Merry first received her diabetes diagnosis at age 4 and spent her 5th birthday (which was also Christmas Day) in the hospital. As she grew older, she didn’t play sports because exercising caused her blood sugar to drop, and sleepovers at friends’ houses were extra stressful for her parents. After she got married, her husband David frequently had to take her to the emergency room, and her mother often would stay with her when David was traveling.
It’s such a great feeling to be able to eat and exercise and not have to wonder whether I will end up in the emergency room.
As she was receiving treatment for various health conditions in 2019, Merry’s endocrinologist first suggested the possibility of a pancreas transplant.
Merry traveled to University Hospital in Madison for testing later that year, but learned she had to undergo several immunizations and procedures — including a heart catheterization, a colonoscopy and a chest X-ray — before qualifying to go on the wait list for a new pancreas.
On June 26, 2020, Merry received the gift of life. Since then, she has communicated with her donor’s family and learned she was a 33-year-old mother who helped a total of five different people.

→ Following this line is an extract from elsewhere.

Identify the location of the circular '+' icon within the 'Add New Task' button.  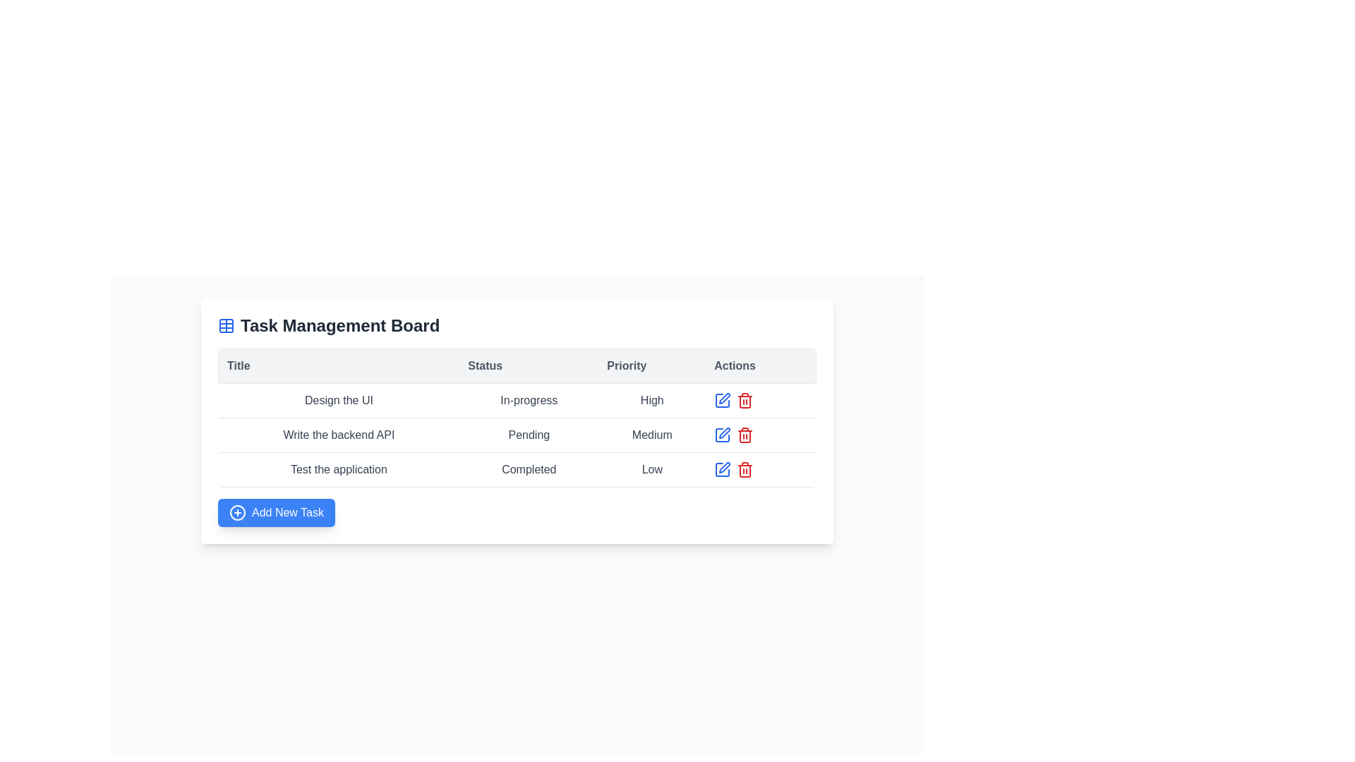
(237, 512).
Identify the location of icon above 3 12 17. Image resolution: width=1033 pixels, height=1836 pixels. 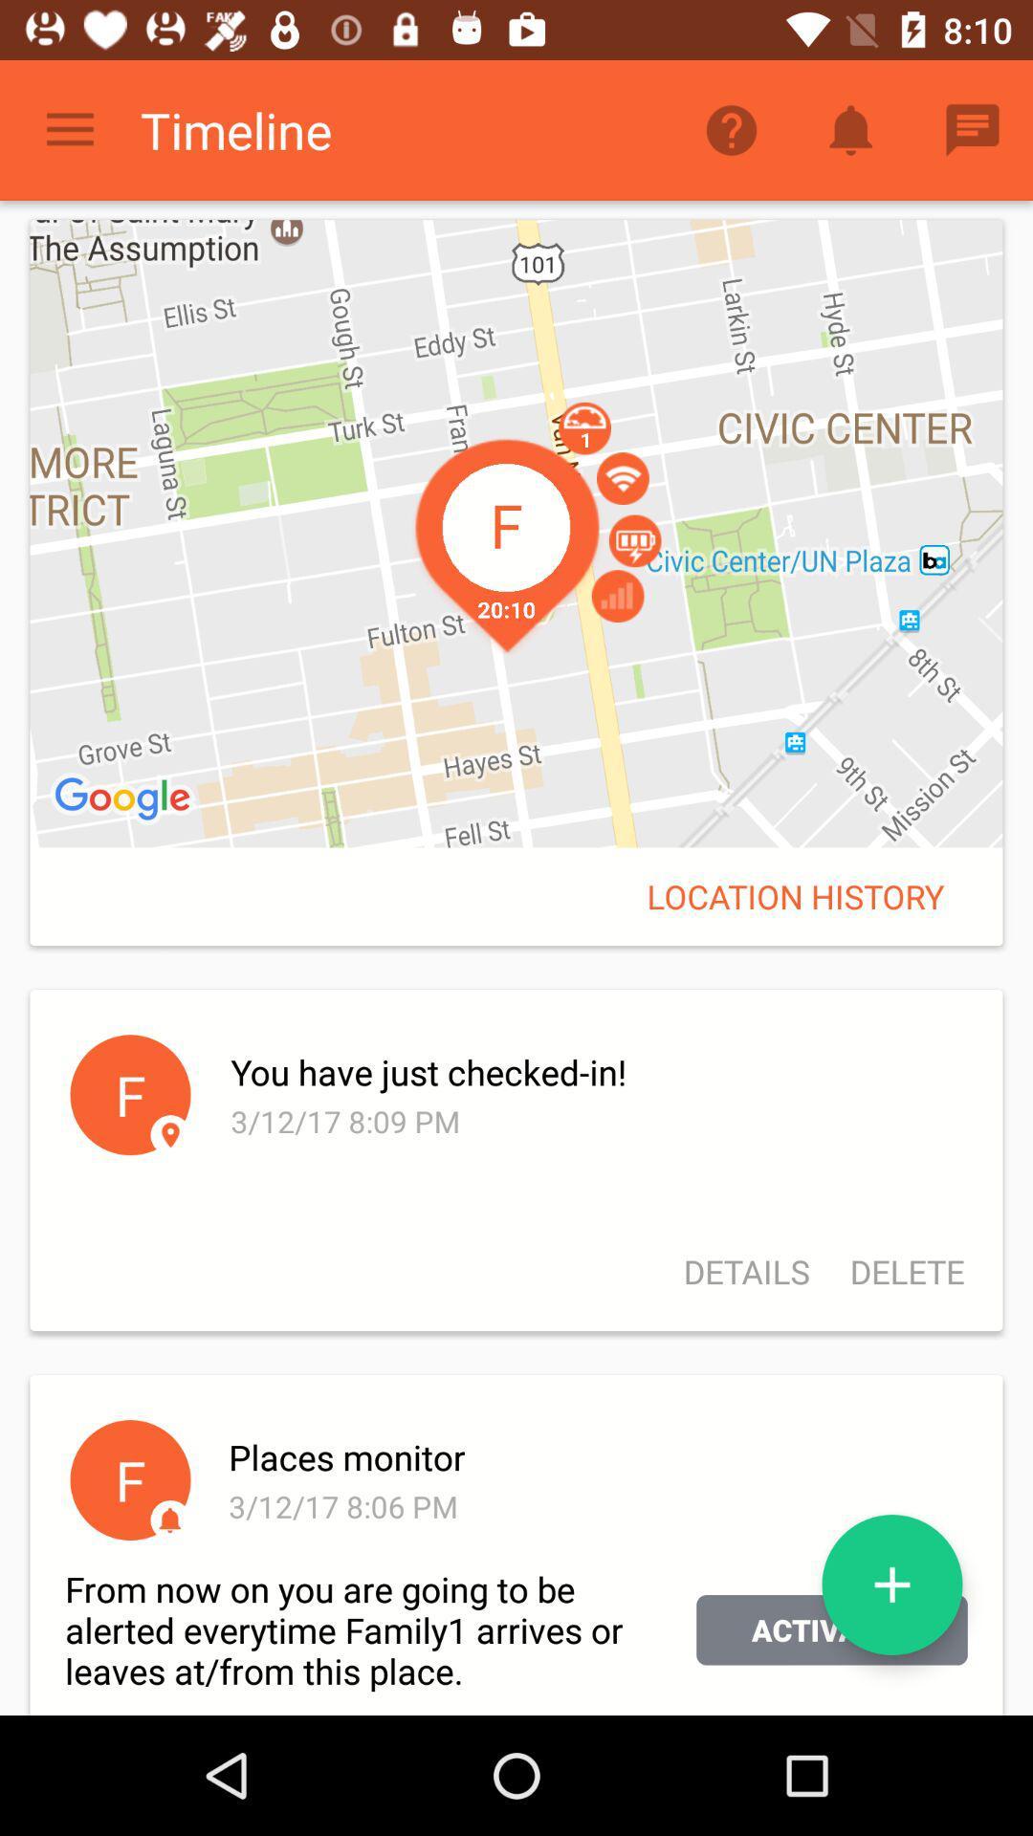
(596, 1072).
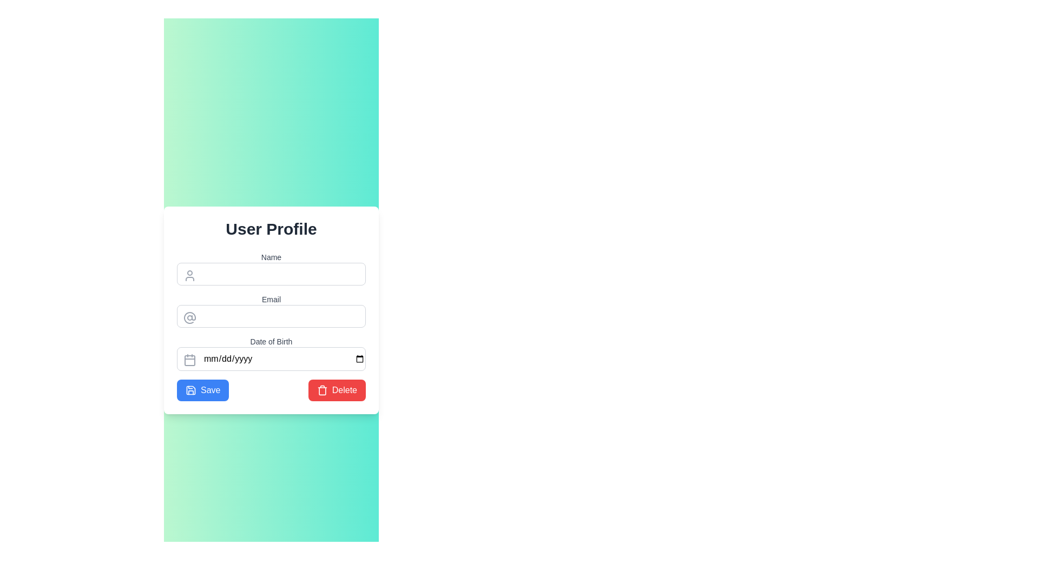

“I am beyond grateful to my donor,” Merry said. “It’s such a great feeling to be able to eat and exercise and not have to wonder whether I will end up in the emergency room.”
As a transplant recipient, Merry is at increased risk for complications from the coronavirus (COVID-19), so she’s staying home these days. But she’s OK with that, because she feels so much freer than she has for her entire life.
"I love to walk and ride my bike now," she said. "That’s my big thing — just because I can. I can do anything I want to do now."